Voici tout de suite quelques traits caractéristiques de la théorie de l’atomicité. La science ancienne admettait que la force chimique ne s’exerce qu’entre des atomes ou des particules hétérogènes. On est revenu de cette idée. Déjà nous avons eu occasion d’indiquer que Gerhardt regardait l’hydrogène et le chlore à l’état libre comme formés de deux atomes identiques rivés l’un à l’autre. Comme chacun de ces élémens est monatomique, cette réunion les satisfait complètement ; l’hydrogène libre (ou hydrure d’hydrogène), le chlore libre (ou chlorure de chlore), l’acide chlorhydrique, sont des combinaisons saturées. Que dire maintenant de l’oxygène, qui a deux atomicités à satisfaire ? Elles peuvent être toutes deux satisfaites par les deux atomicités d’un autre atome d’oxygène, et l’oxygène libre apparaîtra ainsi comme le résultat de ce double échange. On pourrait dire, en recourant à la figuration dont nous nous servions tout à l’heure, que chacun des deux atomes d’oxygène s’attache à l’autre par ses deux bras. Toutefois ce n’est là évidemment qu’un cas particulier. Ordinairement les atomes d’oxygène ne s’attachent l’un à l’autre que par un seul de leurs bras, et forment ainsi une chaîne plus ou moins longue à chaque extrémité de laquelle se trouve un bras libre qui peut se saturer par un élément monatomique[2].

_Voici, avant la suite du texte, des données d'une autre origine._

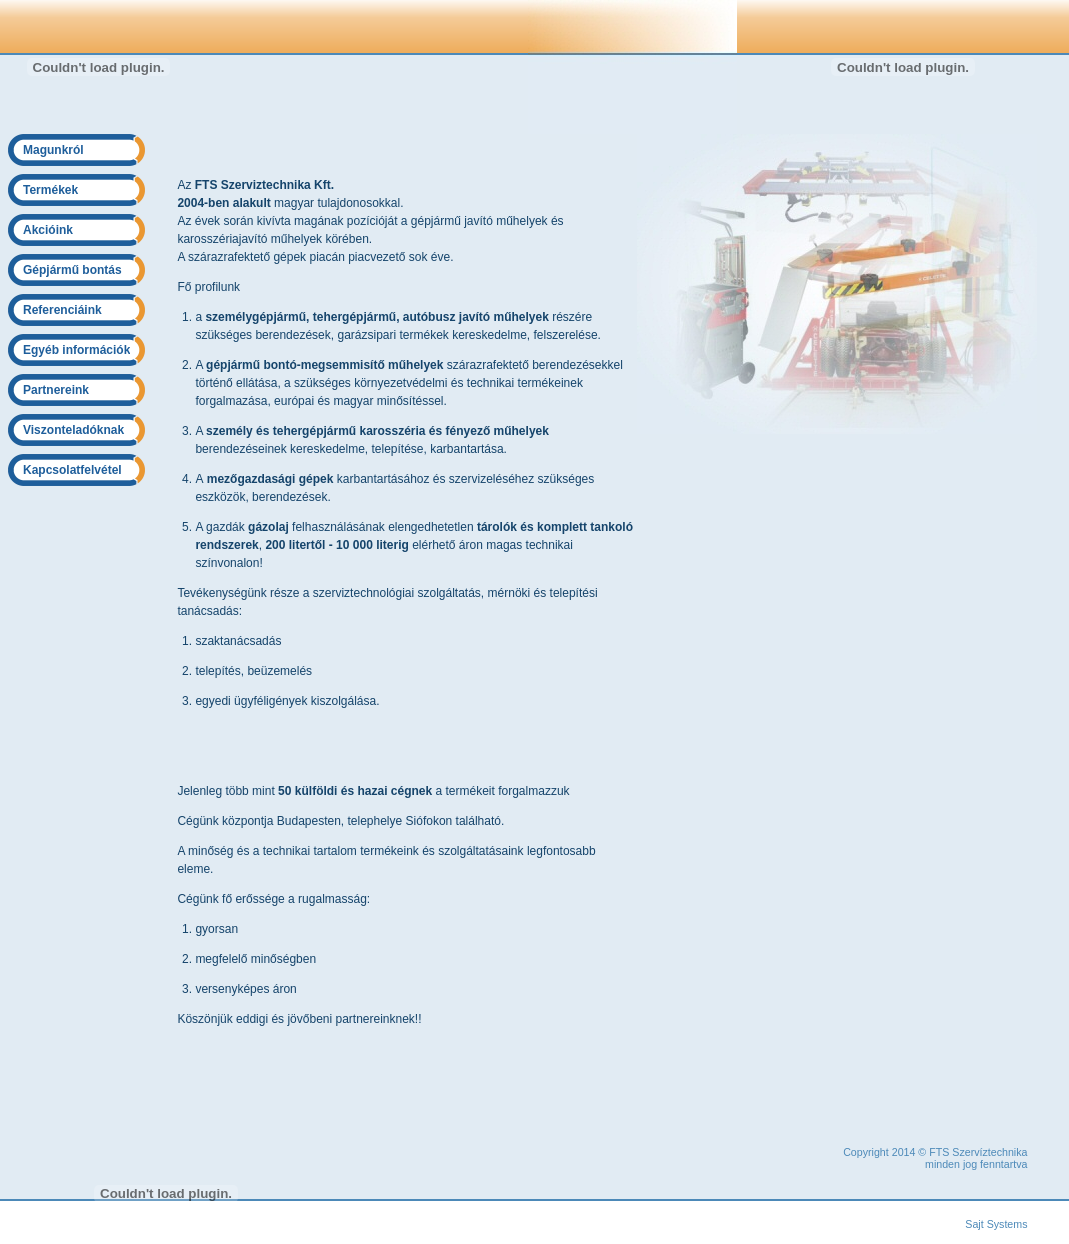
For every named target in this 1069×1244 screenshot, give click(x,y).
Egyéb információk (76, 350)
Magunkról (53, 150)
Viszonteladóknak (73, 430)
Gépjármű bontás (72, 270)
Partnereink (56, 390)
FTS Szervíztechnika (978, 1152)
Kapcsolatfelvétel (72, 470)
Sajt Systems (996, 1224)
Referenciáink (62, 310)
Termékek (50, 190)
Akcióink (48, 230)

Cette propriété qu’ont les atomes d’attirer et de fixer des atomes de la même espèce n’apparaît dans aucun cas avec plus de clarté et ne présente plus d’importance que dans les combinaisons du carbone. M. Kékulé, dans un beau mémoire publié en 1858, a donné une théorie des hydrogènes carbonés qui est devenue comme le fondement de la nouvelle chimie organique. Nous avons déjà mentionné plusieurs fois le gaz des marais, dont la formule s’écrit CH4. Ce gaz est le premier terme d’une série d’hydrocarbures tous saturés dans

  1. Ainsi on écrit H’ O" Az’" C"" pour exprimer les atomicités respectives de l’hydrogène, de l’oxygène, de l’azote, du carbone. La même notation s’applique aux radicaux composés. Ainsi on écrit (C2H4)" pour montrer que le gaz oléfiant ou éthylène est diatonique ; (C3H5)’" représente le radical glycéryle, auquel est due la triatomicité de la glycérine.
  2. Le fait que nous indiquons sera mis en relier par les formules suivantes :
    O" = O" une molécule d’oxygène
    H — O" — H une molécule d’eau
    H — O" — O" — Cl une molécule d’acide chloreux
    H — O" — O"- O" — O" — Cl une molécule d’acide perchlorique.